Rewrite everything from the line containing "How do I perform: Switch" down to the line containing "Instruction: Choose 杭州 city chip", changing "timeframe" to "interval" and keeping all else unchanged. Leave the pictures out of your answer.

_DATASET ROWS_

--

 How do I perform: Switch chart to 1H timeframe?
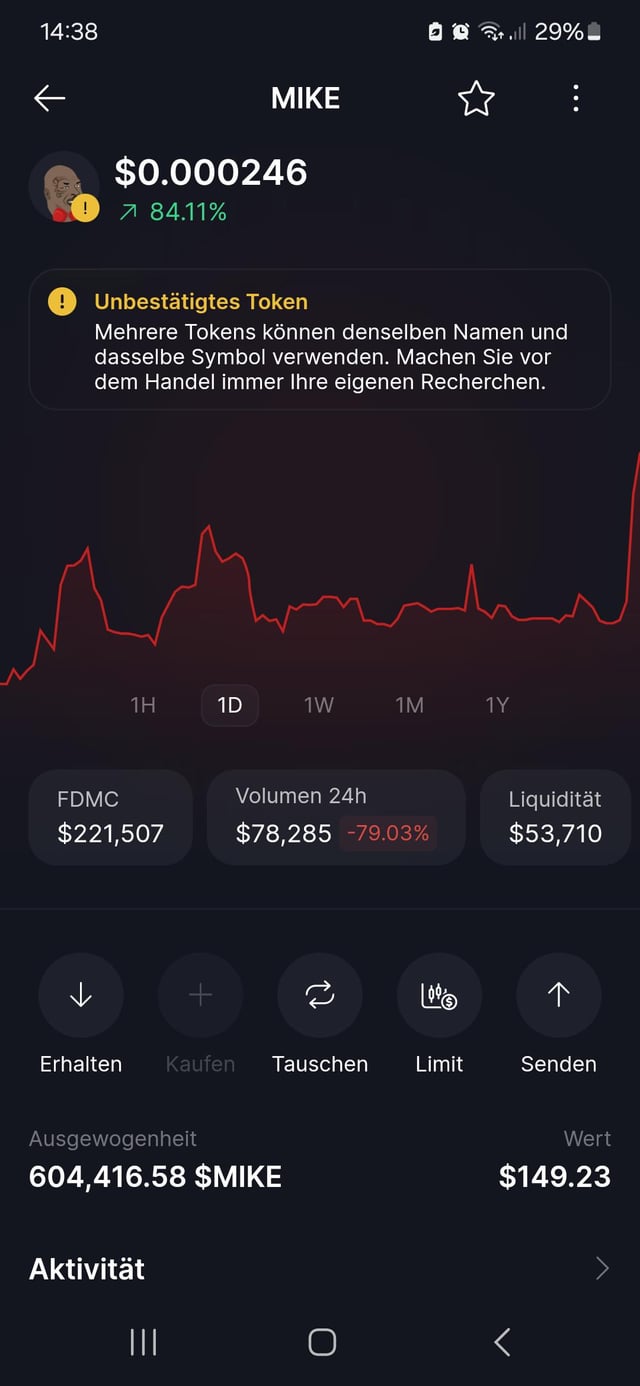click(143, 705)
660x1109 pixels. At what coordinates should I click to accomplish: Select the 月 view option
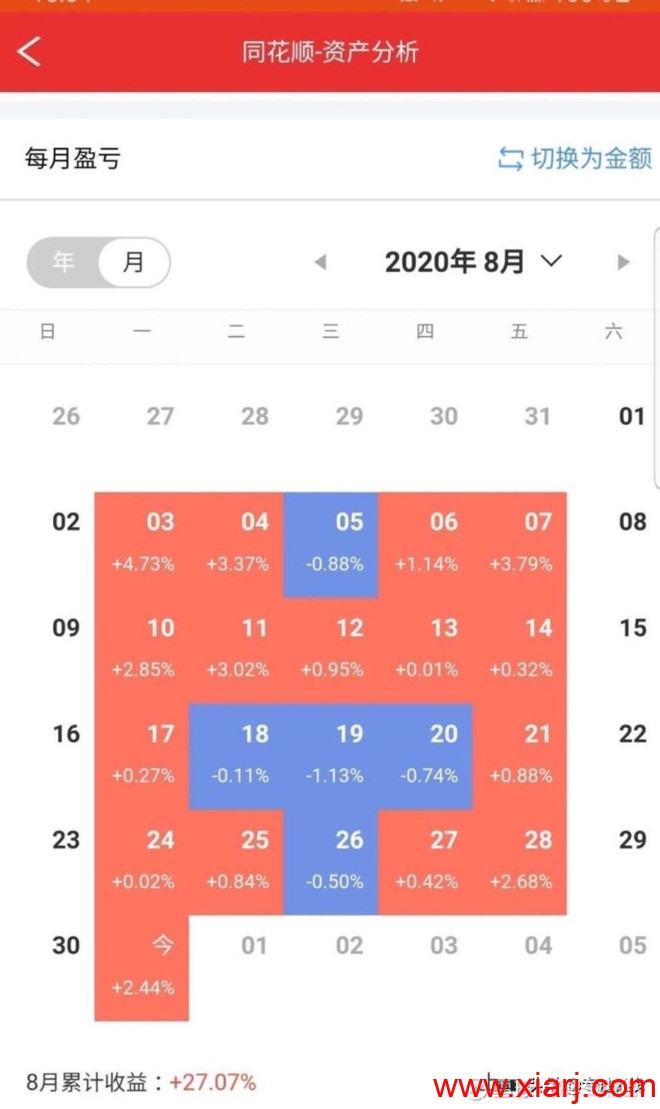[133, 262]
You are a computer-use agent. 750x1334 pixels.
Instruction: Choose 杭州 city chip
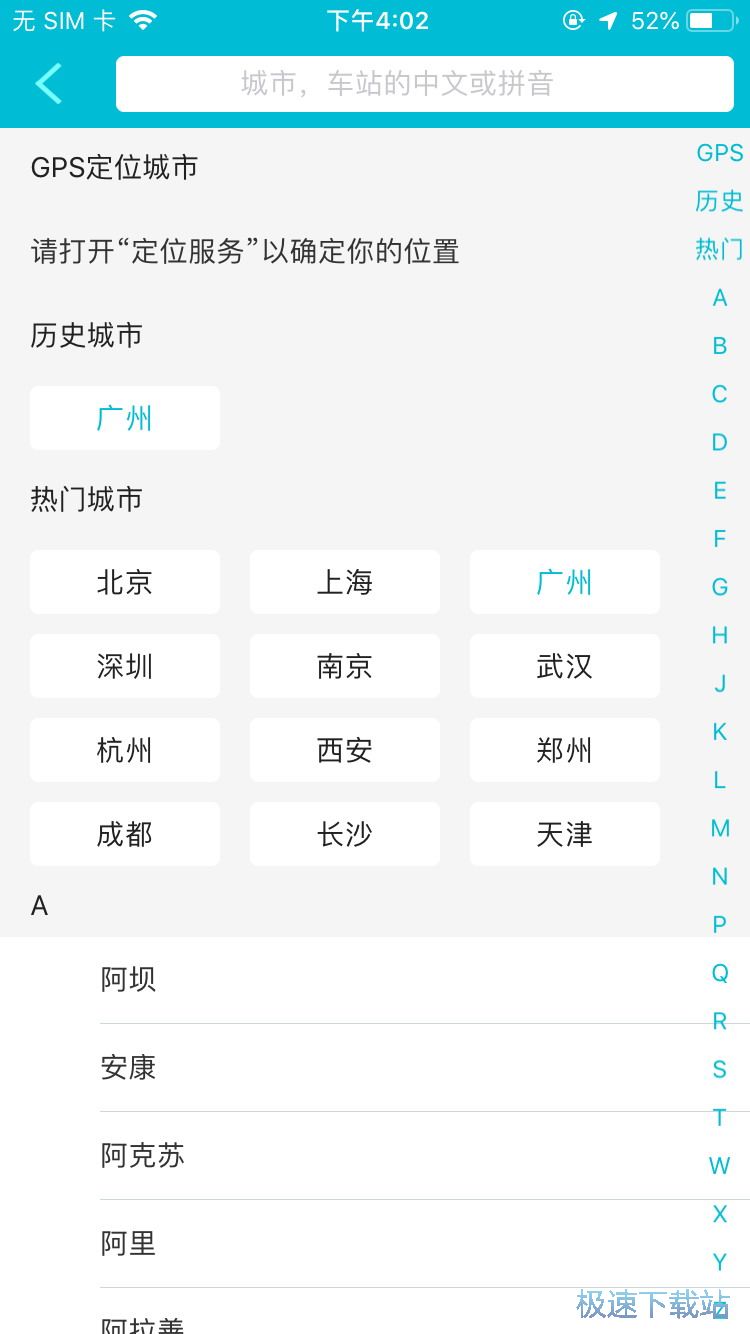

--

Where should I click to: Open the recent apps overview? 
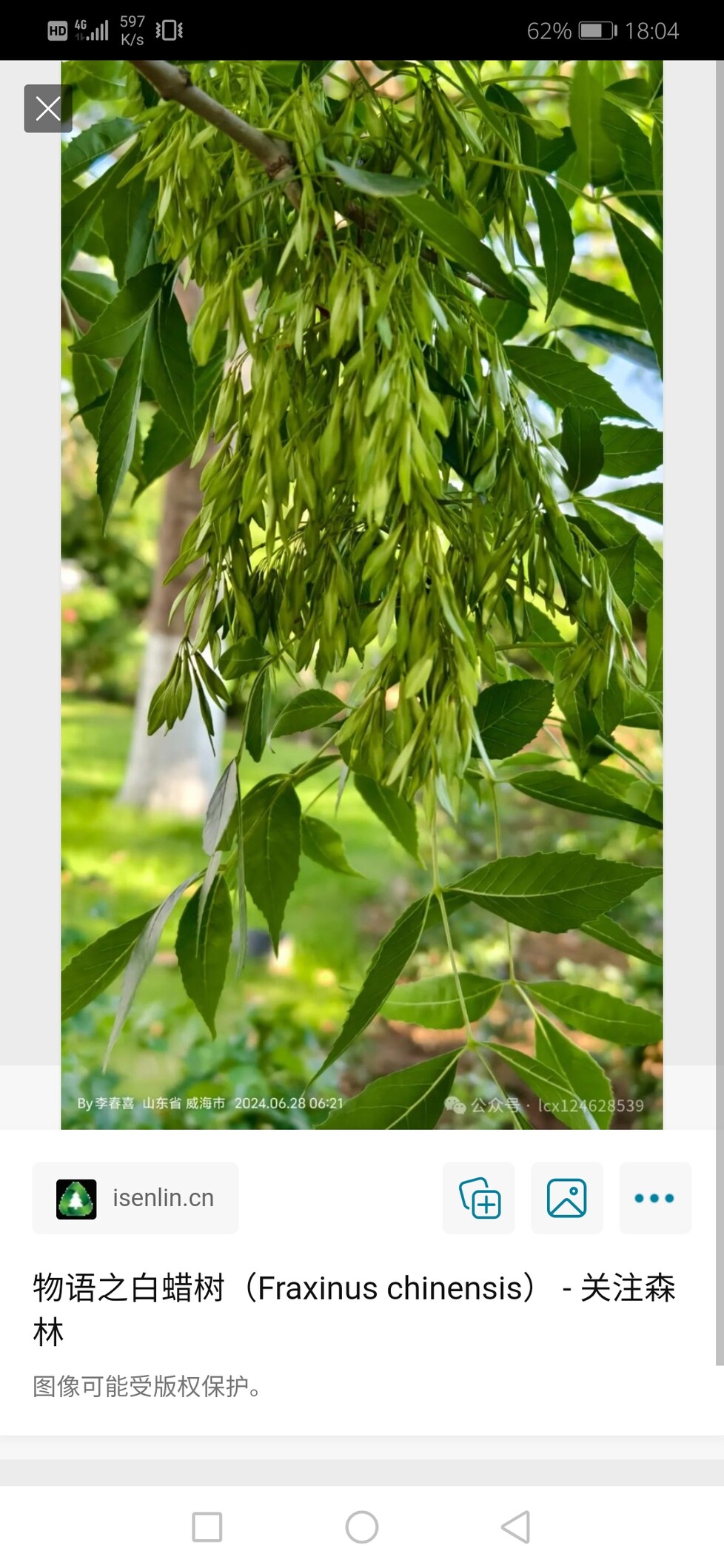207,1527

--

_WRITTEN ANSWER_
 How do I perform: Switch chart to 1H interval?
click(143, 705)
660x1109 pixels. At what coordinates should I click to accomplish: Select the 月 view option
[133, 262]
You are a computer-use agent. 750x1334 pixels.
Instruction: Choose 杭州 city chip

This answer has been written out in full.